• Information
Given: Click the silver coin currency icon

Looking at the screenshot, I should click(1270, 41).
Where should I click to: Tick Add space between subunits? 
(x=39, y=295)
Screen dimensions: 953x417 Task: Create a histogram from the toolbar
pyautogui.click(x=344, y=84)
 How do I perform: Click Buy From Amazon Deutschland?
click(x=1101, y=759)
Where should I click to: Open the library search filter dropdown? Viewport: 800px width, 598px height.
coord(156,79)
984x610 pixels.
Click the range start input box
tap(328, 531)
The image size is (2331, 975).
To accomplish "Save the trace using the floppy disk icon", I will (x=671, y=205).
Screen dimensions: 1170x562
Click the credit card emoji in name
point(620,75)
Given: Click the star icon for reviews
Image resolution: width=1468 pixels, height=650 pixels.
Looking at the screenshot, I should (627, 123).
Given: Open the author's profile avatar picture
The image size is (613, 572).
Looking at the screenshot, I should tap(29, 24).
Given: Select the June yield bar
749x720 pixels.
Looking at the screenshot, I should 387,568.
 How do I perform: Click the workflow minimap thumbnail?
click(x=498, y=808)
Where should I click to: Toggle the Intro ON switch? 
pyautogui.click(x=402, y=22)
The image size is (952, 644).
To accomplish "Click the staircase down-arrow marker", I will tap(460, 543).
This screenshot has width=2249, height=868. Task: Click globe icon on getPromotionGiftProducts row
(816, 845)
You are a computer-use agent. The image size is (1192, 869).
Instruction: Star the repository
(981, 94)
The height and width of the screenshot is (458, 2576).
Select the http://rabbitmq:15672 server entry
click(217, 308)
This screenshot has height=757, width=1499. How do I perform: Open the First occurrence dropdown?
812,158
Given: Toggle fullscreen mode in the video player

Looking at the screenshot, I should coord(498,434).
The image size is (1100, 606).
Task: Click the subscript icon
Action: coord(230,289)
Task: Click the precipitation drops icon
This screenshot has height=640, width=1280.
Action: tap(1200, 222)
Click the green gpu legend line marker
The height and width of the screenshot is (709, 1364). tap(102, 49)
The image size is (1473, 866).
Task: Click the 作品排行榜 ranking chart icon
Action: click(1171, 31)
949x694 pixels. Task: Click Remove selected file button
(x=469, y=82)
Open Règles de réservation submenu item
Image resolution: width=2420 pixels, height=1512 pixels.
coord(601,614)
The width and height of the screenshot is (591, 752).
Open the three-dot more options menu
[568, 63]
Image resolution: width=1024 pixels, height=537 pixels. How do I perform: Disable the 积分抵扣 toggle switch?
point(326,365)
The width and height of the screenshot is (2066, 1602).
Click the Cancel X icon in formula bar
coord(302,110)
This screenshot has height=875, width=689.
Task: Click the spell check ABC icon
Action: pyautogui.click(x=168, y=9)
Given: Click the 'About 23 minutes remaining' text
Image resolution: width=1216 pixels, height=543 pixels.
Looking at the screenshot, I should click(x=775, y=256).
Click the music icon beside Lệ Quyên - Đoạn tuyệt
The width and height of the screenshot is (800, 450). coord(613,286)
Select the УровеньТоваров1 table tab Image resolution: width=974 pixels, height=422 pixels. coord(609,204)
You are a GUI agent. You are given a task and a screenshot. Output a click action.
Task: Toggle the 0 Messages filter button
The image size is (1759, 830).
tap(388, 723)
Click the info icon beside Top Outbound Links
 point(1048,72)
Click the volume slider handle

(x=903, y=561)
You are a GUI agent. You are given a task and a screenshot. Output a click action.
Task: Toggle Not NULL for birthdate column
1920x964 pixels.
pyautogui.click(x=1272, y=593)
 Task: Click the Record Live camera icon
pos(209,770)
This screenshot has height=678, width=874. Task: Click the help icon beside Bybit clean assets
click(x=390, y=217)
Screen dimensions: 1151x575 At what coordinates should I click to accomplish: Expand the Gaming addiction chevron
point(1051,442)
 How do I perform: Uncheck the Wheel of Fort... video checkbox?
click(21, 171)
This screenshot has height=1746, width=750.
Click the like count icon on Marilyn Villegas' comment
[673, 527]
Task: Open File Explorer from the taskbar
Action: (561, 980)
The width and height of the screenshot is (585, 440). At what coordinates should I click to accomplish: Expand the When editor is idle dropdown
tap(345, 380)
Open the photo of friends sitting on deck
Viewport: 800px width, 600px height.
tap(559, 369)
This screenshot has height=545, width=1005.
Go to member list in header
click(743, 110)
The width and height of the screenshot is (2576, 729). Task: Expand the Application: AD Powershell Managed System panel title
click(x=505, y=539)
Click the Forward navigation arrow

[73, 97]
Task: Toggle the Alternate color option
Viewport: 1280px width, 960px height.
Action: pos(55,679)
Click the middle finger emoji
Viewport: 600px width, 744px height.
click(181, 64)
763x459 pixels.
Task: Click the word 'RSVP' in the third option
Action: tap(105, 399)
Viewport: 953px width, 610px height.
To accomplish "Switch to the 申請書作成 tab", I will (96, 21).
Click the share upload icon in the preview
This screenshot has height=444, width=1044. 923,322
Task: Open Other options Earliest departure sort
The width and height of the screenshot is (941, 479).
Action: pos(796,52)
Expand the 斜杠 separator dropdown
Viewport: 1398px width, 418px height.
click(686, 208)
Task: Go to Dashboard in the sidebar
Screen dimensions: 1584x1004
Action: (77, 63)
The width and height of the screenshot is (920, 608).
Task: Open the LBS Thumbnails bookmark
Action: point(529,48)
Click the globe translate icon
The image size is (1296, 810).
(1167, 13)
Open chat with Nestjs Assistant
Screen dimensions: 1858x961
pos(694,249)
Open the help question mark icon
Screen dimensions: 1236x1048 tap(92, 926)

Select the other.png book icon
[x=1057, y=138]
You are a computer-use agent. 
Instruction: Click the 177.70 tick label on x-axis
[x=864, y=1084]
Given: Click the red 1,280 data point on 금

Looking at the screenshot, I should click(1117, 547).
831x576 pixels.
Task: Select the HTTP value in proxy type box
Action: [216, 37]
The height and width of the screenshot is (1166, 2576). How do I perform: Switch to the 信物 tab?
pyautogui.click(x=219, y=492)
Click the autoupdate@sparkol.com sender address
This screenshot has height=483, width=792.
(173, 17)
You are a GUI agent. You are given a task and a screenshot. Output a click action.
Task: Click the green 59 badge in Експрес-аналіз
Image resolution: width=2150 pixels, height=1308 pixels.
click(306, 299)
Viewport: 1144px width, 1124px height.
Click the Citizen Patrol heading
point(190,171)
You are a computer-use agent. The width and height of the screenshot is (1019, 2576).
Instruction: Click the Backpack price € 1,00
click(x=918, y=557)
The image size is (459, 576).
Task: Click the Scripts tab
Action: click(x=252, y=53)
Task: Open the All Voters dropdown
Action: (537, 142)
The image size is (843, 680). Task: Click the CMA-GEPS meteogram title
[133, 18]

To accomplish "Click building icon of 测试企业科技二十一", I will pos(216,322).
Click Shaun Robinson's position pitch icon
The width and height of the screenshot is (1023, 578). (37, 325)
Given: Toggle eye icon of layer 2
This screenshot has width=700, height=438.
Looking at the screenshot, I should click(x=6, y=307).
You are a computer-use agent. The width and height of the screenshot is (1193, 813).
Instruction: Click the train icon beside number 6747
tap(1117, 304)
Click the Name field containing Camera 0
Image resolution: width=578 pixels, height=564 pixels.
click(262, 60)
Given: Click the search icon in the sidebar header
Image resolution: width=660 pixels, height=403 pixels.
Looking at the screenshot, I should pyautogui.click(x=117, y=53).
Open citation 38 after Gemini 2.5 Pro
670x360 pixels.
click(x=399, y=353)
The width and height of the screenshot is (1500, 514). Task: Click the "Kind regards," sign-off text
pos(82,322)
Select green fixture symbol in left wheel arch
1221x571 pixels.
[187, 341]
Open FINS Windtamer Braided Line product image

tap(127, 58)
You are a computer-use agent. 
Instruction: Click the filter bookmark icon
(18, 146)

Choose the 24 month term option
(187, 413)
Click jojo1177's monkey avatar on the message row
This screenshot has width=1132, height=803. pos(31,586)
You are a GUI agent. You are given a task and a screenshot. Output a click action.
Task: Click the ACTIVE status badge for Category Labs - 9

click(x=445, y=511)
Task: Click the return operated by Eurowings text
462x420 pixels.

• Task objective
From the entries above, copy each line holding "sidebar".

• Solution for this problem
Task: Go to Dashboard in the sidebar
Given: Click the search icon in the sidebar header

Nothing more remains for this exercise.